Thursday, December 17, 2009

Python the GIL, unladen swallow, reference counting, and atomic operations.

The unladen swallow project comments on the global interpreter lock and suggests long term dropping reference counting in favour of GC. http://code.google.com/p/unladen-swallow/wiki/ProjectPlan#Global_Interpreter_Lock. They are also now favouring an incremental GIL removal from python.

However, confusing getting rid of the GIL, with requiring using garbage collection is wrong. This mini-essay will explain why reference counting is good for python, and why you do not need to get rid of it for multiple CPU systems. Then there will be descriptions of other improvements to python for multiple CPU systems that can be made.

Reference counting has a number of advantages over various GC schemes see http://en.wikipedia.org/wiki/Reference_counting#Advantages_and_disadvantages. As a python programmer, optimizing for the programmer is what is most important... and reference counting makes it easier for the programmer. It makes programs much more deterministic, meaning that reference counting code is much easier to think about in our human heads.
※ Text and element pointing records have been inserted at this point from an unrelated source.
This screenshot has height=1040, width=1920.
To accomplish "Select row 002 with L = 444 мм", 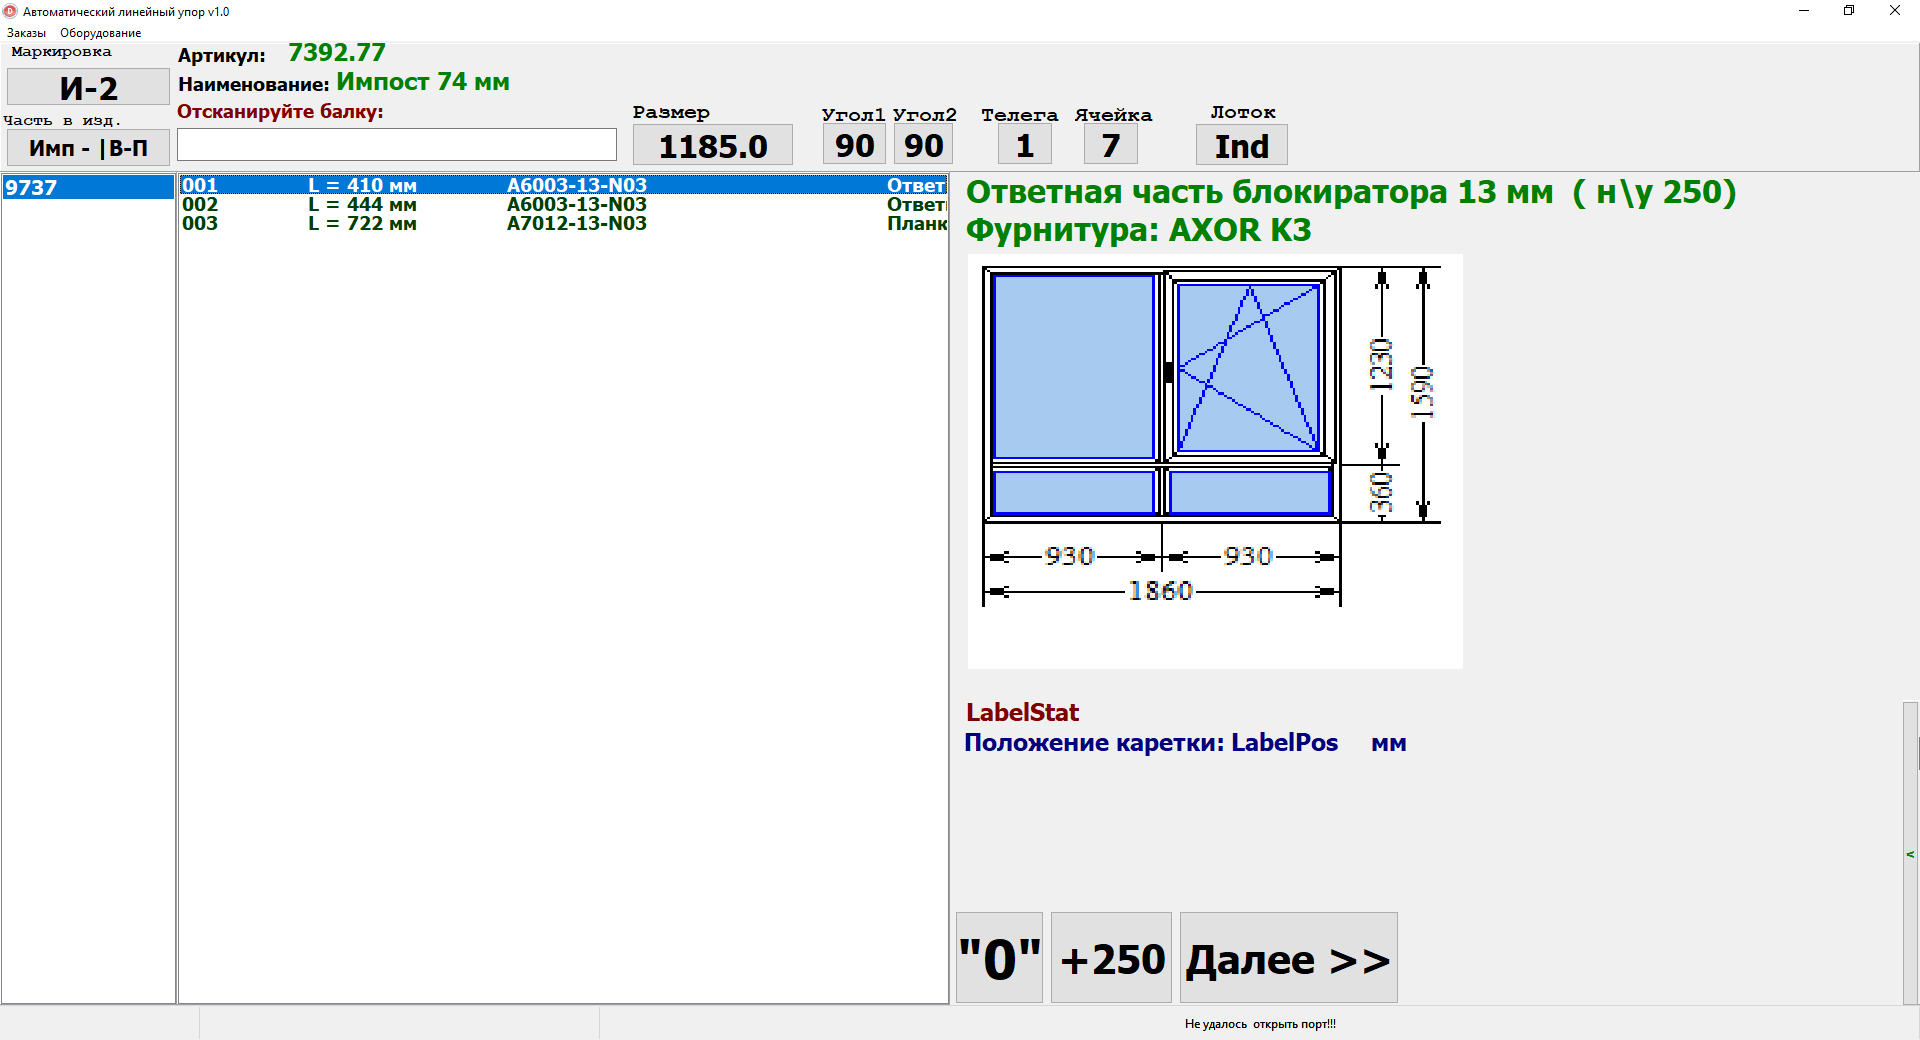I will (562, 204).
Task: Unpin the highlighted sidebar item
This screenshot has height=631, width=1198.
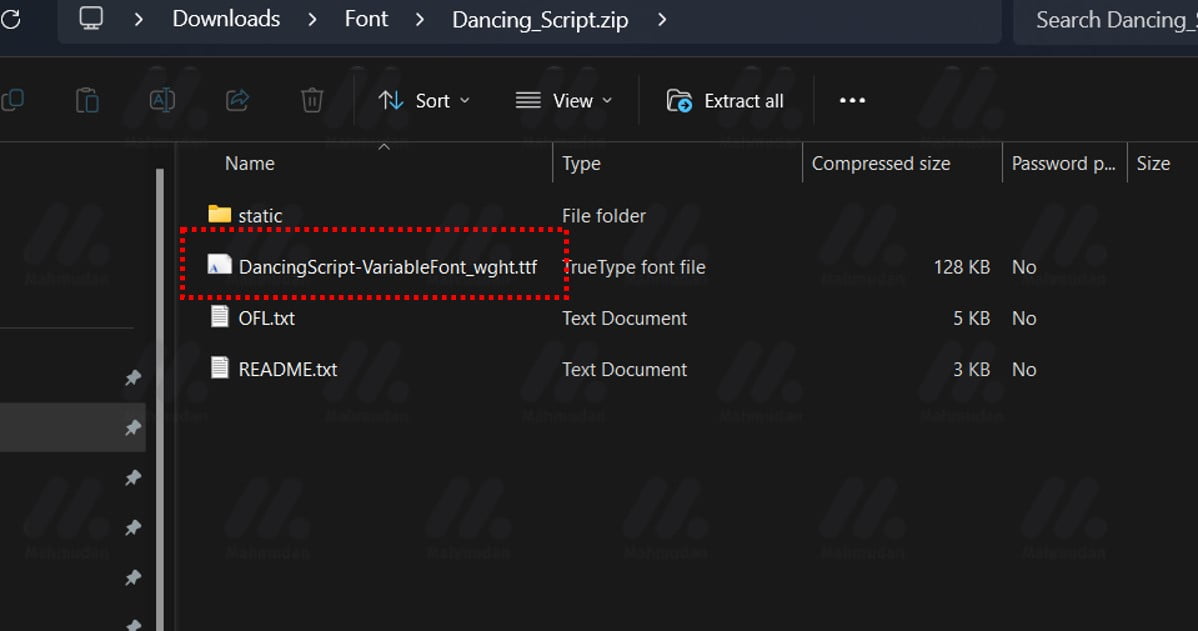Action: pyautogui.click(x=133, y=427)
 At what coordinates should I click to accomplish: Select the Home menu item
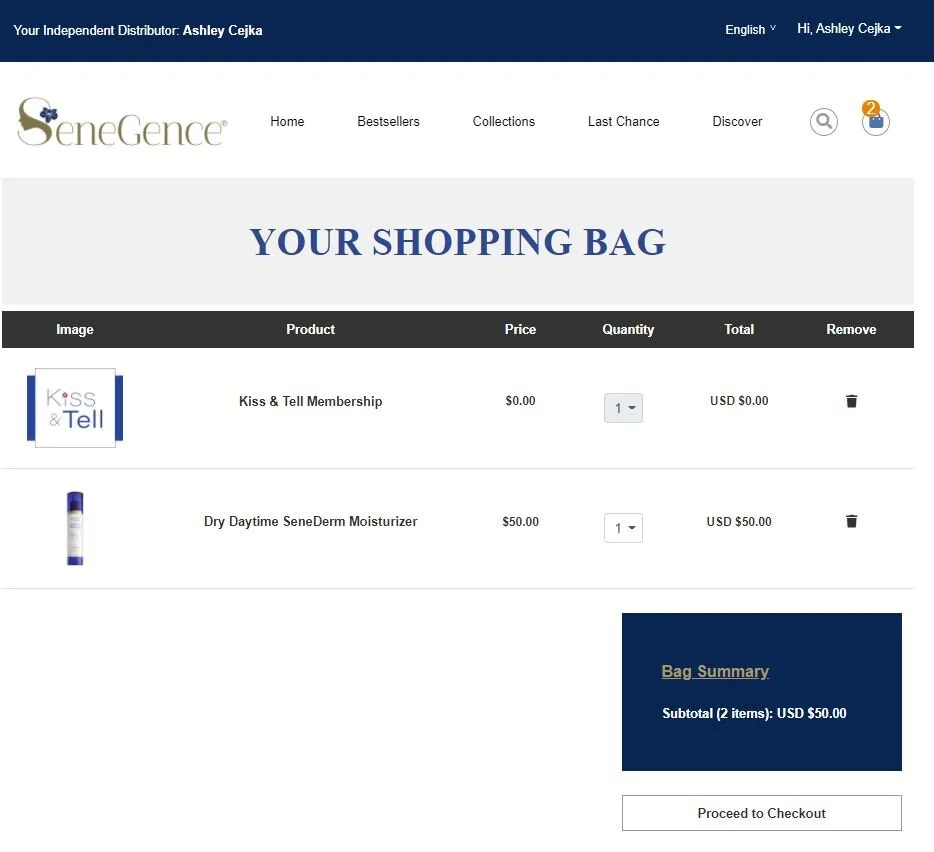tap(287, 121)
Below are two real world examples of atomic reference counting. This makes reference counting thread safe, by using atomic operations.
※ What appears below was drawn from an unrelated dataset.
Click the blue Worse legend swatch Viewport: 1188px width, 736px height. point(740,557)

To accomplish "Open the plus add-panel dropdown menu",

Here are two mainstream open source object systems that have implemented it:

QT: from qt 4 released June 2005:
http://doc.trolltech.com/qq/qq14-threading.html#atomicreferencecounting

glib: released august 2005.
http://mail.gnome.org/archives/gnome-announce-list/2005-August/msg00048.html

It is possible to make reference counting thread safe in a performant, cross platform manner. Using the argument against reference counting just because of the GIL and thread safeness is a bad argument - as proved by at least these two highly portable, highly performant, open source pieces of code. Not just research papers, but real life code that has been used for a number of years now.

There has been a lot of research and real life code which improves reference counting, which python could take advantage of - rather than moving to a GC.

Simple Direct Media Layer also has a cross platform atomic operations API in SDL 1.3.

Locality of memory is much more important than using GC or reference counting. That is operating on memory worrying about if it is in the caches (L1,L2,L3 etc), also about locality to certain cpus/cores. This is why modern memory allocators have a per thread heap... to help memory allocated on one heap be accessed more easily by threads. See NUMA for details. NUMA factors play a BIG part in modern cpus already... even on single cpu systems. Designing for cache friendliness can give big speedups.

Reference counting can be a problem for cache friendly systems... but it doesn't need to be. There are techniques for reducing, or removing NUMA issues with reference counting memory management.

Reducing memory usage of objects will also mean for faster threaded python programs.
From the pypy project: "The total amount of RAM used on a 32-bit[ED:pypy] Linux is 247 MB, completing in 10.3 seconds. On CPython, it consumes 684 MB and takes 89 seconds to complete... This nicely shows that our GCs are much faster at allocating objects, and that our objects can be much smaller than CPython's."
More details here: http://morepypy.blogspot.com/2009/10/gc-improvements.html. As you can see reducing the memory size of objects can have a massive effect on runtime.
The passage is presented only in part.